2005 Dodge Caravan-turns over but will not start

We were going down the road and van just stopped. The check engine light came on first and then it would turn over but wouldn’t start-what should I look at first?

You should look at whatever error codes got stored in the computer. They will have the format P1234. Major chain auto parts stores read these free. But some also lend them since the van isn’t running (?) or you can buy one for about $60.

Might as well start there.

What engine is in this van & how many miles are on it?

2.4L engine, 131,000 miles and no, it is not running. Thanks for the advice!

We are getting spark to the plugs and there are no codes stored in the computer.

Turn the key to on - not until it cranks, just to where the dash lights up. Listen for a 2-3 second hum that probably sounds like its behind you - that will be the fuel pump. If you don’t hear the pump start checking the fuses & relays for the fuel pump. The owners manual may be of some help, but generally you’ll need to check the fuse box inside of the car & the power distribution center under the hood. The PDC is probably along the driver’s side somewhere & the relay/fuse ids should be on the inside of the cover. The easiest way to test the relay is to just swap it with an identical one that you know is good (i.e. for a component that you know is working).

Of course, it would also be great to slap a fuel pressure gauge on it if you have one. If the pump runs the actual fuel pressure is the next thing I’d want to know.

Fundamentals. Pull a plug wire (isn’t this like a NEON with the DEEP plug wells and waste spark ignition?) and put a screw driver in the boot while someone cranks it with the screw driver close to a metal grounding surface. Do you see spark? If so, replace the plug wire and grab a can of some volatile and spray a slight amount in the throttle body (ether, brake clean, etc - you’ll have to remove some air plumbing/ducting to get to it) BE CAREFUL and be prepared for potential back fire - so don’t just spray continuously. Just a little at a time to see if it kicks. If it does, then you have a fuel issue that can either be the pump (most likely due to no codes) or some electronic issue that triggers the injectors. On rare occasions, the crank position sensor can be bad and throw no code. This happened on my son’s Cherokee. No codes when scanned. That, however would produce no spark. The cam position sensor is what triggers the fuel injector pulse. That should throw a code.

I’m getting the hum from the fuel pump but I’m not getting fuel to the fuel rail. I pulled off the fuel line. Question- should I be getting fuel there when I turn vehicle over? The gas tank is full.

Yes, you should get fuel at the rail - I assume that you just popped the pin on the pressure valve and no fuel comes out? If that is so, then you either have a fuel line completely blocked up (how old is that fuel filter?) or your pump is ok electrically but mechanically dead.

Put a new fuel filter on it and then see what happens. Actually, when you have the fuel filter off, you could rig a piece of hose onto the supply line, run it into a gas can, energize the pump and see what happens.

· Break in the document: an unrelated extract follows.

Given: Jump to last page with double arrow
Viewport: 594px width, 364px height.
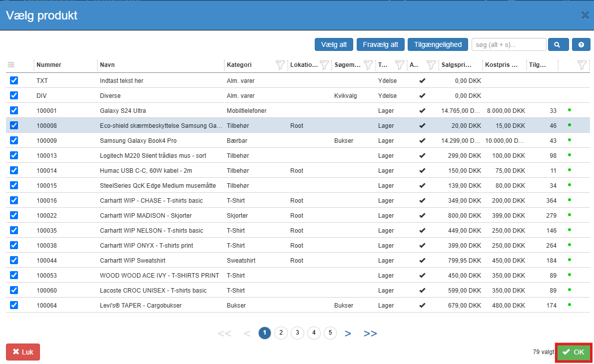Looking at the screenshot, I should (x=370, y=333).
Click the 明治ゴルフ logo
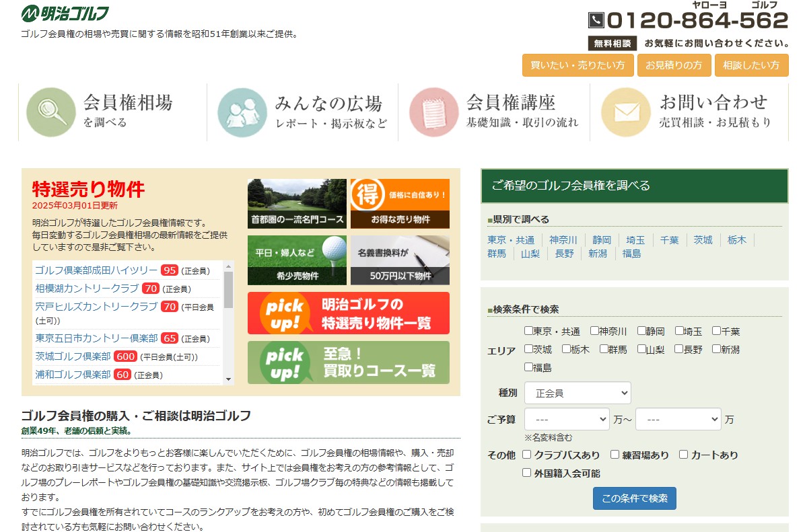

Well, we are still trying to figure out the problem. It is not the fuel pump, as we had thought. Could it be the timing chain?

It has a timing belt. Gates lists it as a non-interference engine, which I kinda find hard to believe …but …so it could be the reason it’s not starting and why it would just cut out.

You should be able to see the top cogs (cam sprockets) in one manner or another … If they’re turning, the thing should be doing something beside just sitting there. If truly snapped, it would still get spark from the crank sensor, but would not get fuel since the cam sensor would see nothing.

To verify that you are having a fuel delivery problem simply spray a small amount of starter fluid into the intake. If the engine runs on that then you have confirmed the trouble. If it is fuel related the trouble may be with the injectors not working. Make sure all the fuses are good. If the injectors aren’t working and the fuses are ok then the trouble may be with the PCM module which controls the injectors.

Maybe the ASD (Automatic Shutdown) relay has gone bad. It’s not unheard of as a lot of electrical current for the injection, emissions, and ignition pass through that relay.

Your first step should be to verify that ALL fuses and fusible links are good. The engine controls run through a number of fuses/fusible links and if one fails the engine will quit running.

This may sound oversimplified but I’ve seen more than one vehicle towed (some for a 100 miles) because of something like a lowly blown fuse.

Spent some more time on the van. I did retrieve some codes. They are P2074-manifold pressure/
throttle position correlation high flow/vacuum leak. Next is P0016-crankshaft/camshaft timing
misalignment. Next one is P0340-no camshaft signal at powertrain control module [PCM].
The last one was P0522-engine oil pressure/switch circuit, low voltage. I checked all the relays again and sprayed starter fluid in air breather to see if it would turn over; no results. Wondering about cam sensor and timing chain.